Saturday, April 4, 2020

Allegations of economic crime at BPOPF should be investigated thoroughly

The goings on at the Botswana Public Pensions Officers Fund (BPOPF) should not be allowed to die quietly.

There is all likelihood that, with a little bit of investigations, skeletons are bound to fall out of the closet.

We hope that the much talked about probing of the Fund by the Registrar of Pensions will be accorded the same stature that is given commissions of enquiry.

Clearly, there is a lot to investigate, and we can only hope and pray that the net will be cast as wide as possible, not only through use of well qualified and capacitated people, but by inviting for submissions as well.

The importance of the Botswana Public Officers Pension Fund to the economy of Botswana cannot be overemphasized.

To get a proper feel of how important the Fund is to Botswana’s economy, we should just take a look at the combined investment management and administration fees paid by BPOPF during the last year (20006) alone.

The figure is somewhere in the region of P150 million.
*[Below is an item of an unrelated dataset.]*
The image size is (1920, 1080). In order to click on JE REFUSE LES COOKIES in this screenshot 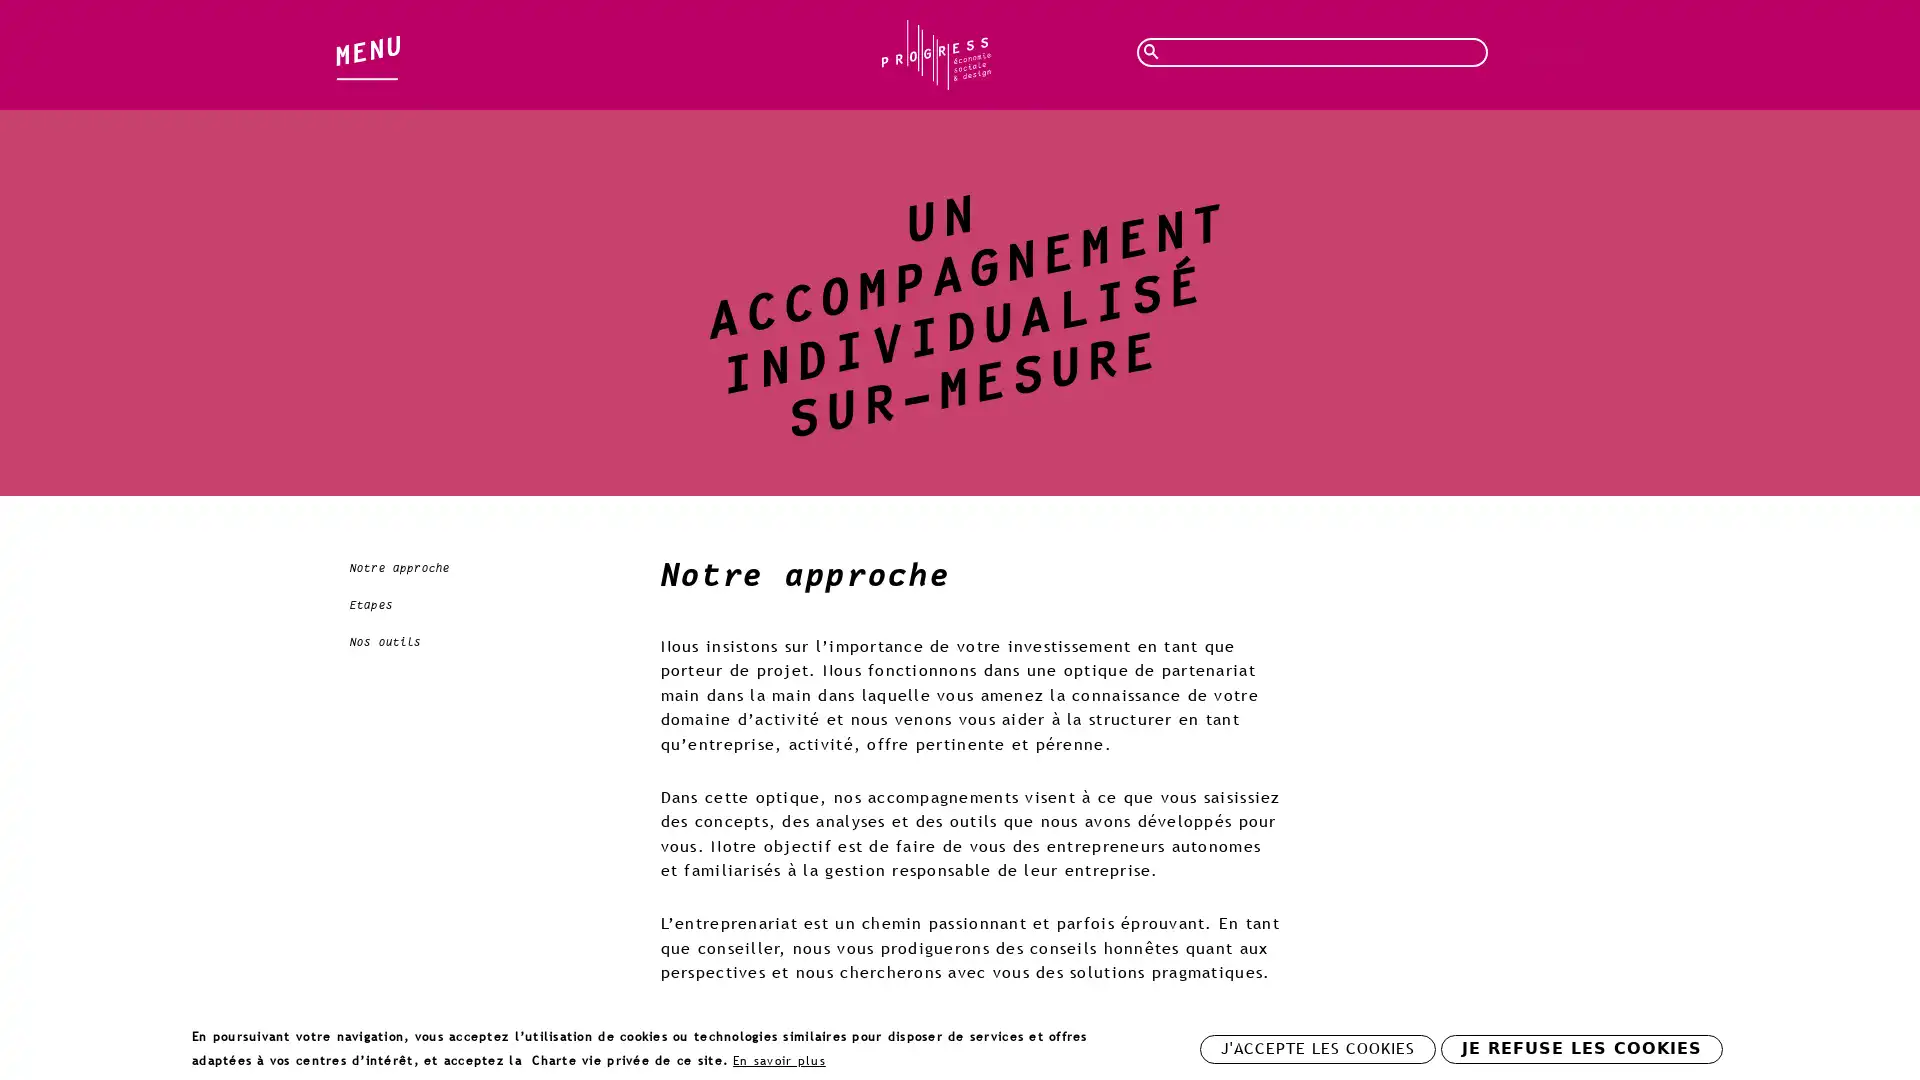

Clearly, this means the amount paid since the first mandates were issued seven years ago stand at around P1 billion.

There is no debate of what P1 billion can achieve for Botswana’s economy in diversification and other developments in seven years.

It is for these reasons that Batswana, not just those who are members of the Fund, have a right to be concerned whenever allegations of corruption and trustee ineptitude and impropriety are raised.
The allegations of impropriety raised against the Fund’s trustees are very serious.

More has to be done before the Fund can regain its honour.

One area that has to be examined over and above how the Fund is managed is the extent to which trustees are well versed with their fiduciary duties.
Given the basic nature of some of the mistakes they have made, there are serious suspicions regarding the capacity of most of the trustees.

One of the starkest and most elementary mistakes made by the trustees has been their failure to issue each investment manager with a properly articulated investment policy statement.

It also has to be clearly spelt out what criteria the Fund employs in its choice of investment managers.
In here will be addressed of how it has come about that Alexander Forbes found themselves being both asset managers, advisors and consultants.

To what extent does this failure to diversify expose and concentrate the Fund’s risk.

It clearly has to be determined that if indeed Alex is doing all these tasks, then who performs or will probe Alexander Forbes with due diligence on behalf of BPOPF.

The answer is that given its multifaceted roles, Alex might end up probing itself.

In here lies suspicions of a conflict of interest, a scenario beefed by the case of directors sitting on several arms of the business.

It is, of course, important that people commissioned to investigate BPOPF are people thoroughly qualified to do the job.

But just on the face of it, it does not seem that trustees of BPOPF maintained the requisite detachment between themselves and the Fund’s service providers.

Even on face value, there is a lot of apparent conflict of interest that still has to be clarified.
Issue has been made of the relationship between one of the asset managers also doubling as the Fund’s property developer.

That evidently raises eyebrows.

Clearly, there is a lot of circumstantial evidence that there is more than meets the eye at the BPOPF.
Again, we can only welcome the decision by the Registrar of Pensions to institute an enquiry, with the hope that not only will the enquiry shed more light into the operations of the Fund, but also improve what are in some cases clearly rotten examples of corporate governance.